DEV Community

William Lyon
William Lyon

Posted on • Originally published at lyonwj.com on

Spatial Search Functionality With Neo4j

Radius Distance, Bounding Box, and Point in Polygon Search With Graphs

In this post we explore some techniques for working with geospatial data in Neo4j. We will cover some basic spatial Cypher functions, spatial search, routing algorithms, and different methods of importing geospatial data into Neo4j. Be sure to sign up for my newsletter to be notified of new blog posts like these.

This post is based on my talk at NODES 2022, so you can watch the video recording instead:

Spatial Cypher Functions And The Point Type

Native geospatial functionality in Neo4j is based on support for a native Point type. The Point data type can be used to represent point data using either 3D or 2D geographic (WGS84) or cartesian coordinates reference systems (CRS). Points (or arrays of points) can be stored as properties on nodes or relationships in Neo4j. Cypher contains several functions for working with points, notably:

  • point() - for creating Point instances
  • point.distance() - calculates distance between two points. Can also be used for radius distance search when used in a WHERE predicate
  • point.withinBBox() - to find points within a given bounding box

Point instances can be created using the point() function in Cypher and passing an object that specifies latitude, longitude, and optionally height (when using geographic CRS) or x, y and optionally z (when using cartesian CRS). In this article we will focus on the 2D geographic CRS (using latitude an longitude).

→ **Information supplied**:
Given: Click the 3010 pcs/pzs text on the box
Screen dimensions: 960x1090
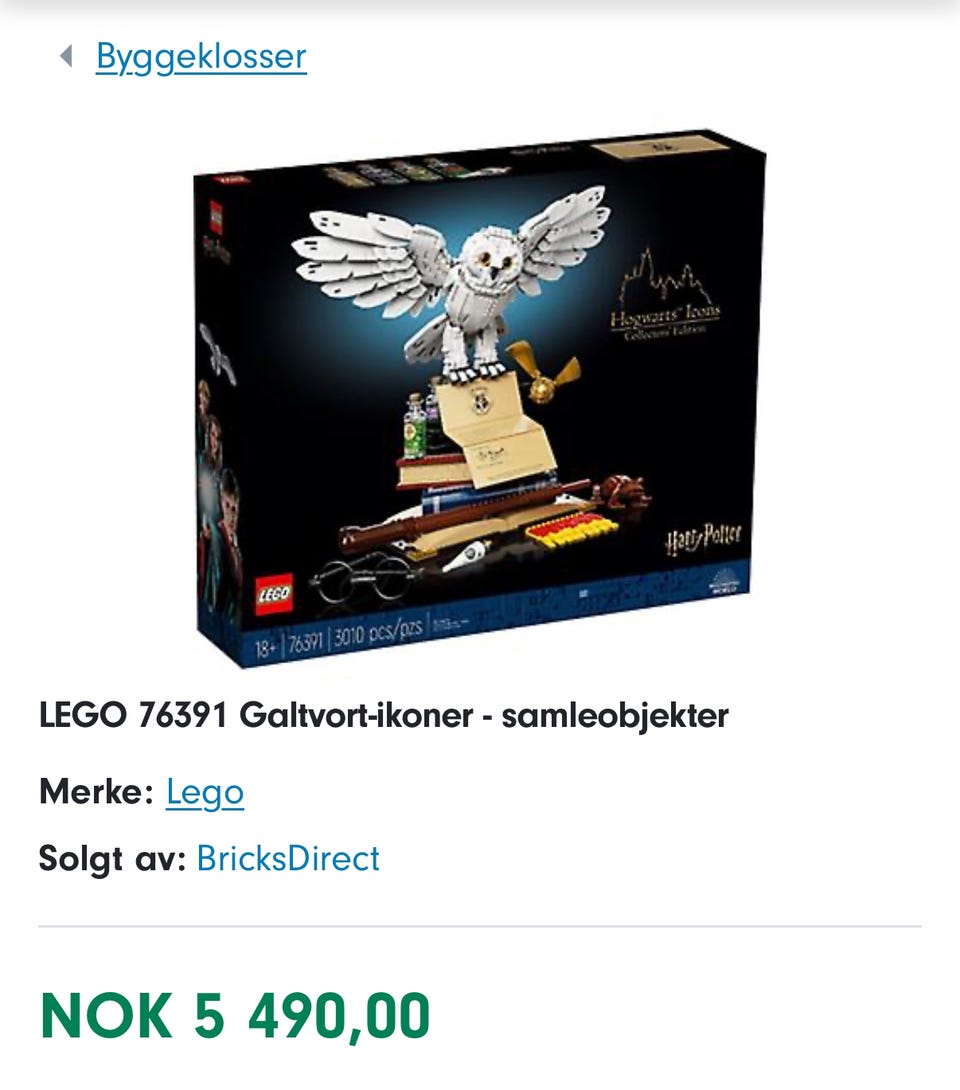Looking at the screenshot, I should [377, 633].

→ **Written tasks**:
1. In the Neo4j spatial search post, which Cypher function finds points within a given bounding box?
2. Write out the section of the Neo4j spatial search post that starts with the words containing "DEV Community" and ends with "posts like these.", copying it word for word.
You won't need the data for this.

→ **Exercise responses**:
1. point.withinBBox()

2.
DEV Community

William Lyon
William Lyon

Posted on • Originally published at lyonwj.com on

Spatial Search Functionality With Neo4j

Radius Distance, Bounding Box, and Point in Polygon Search With Graphs

In this post we explore some techniques for working with geospatial data in Neo4j. We will cover some basic spatial Cypher functions, spatial search, routing algorithms, and different methods of importing geospatial data into Neo4j. Be sure to sign up for my newsletter to be notified of new blog posts like these.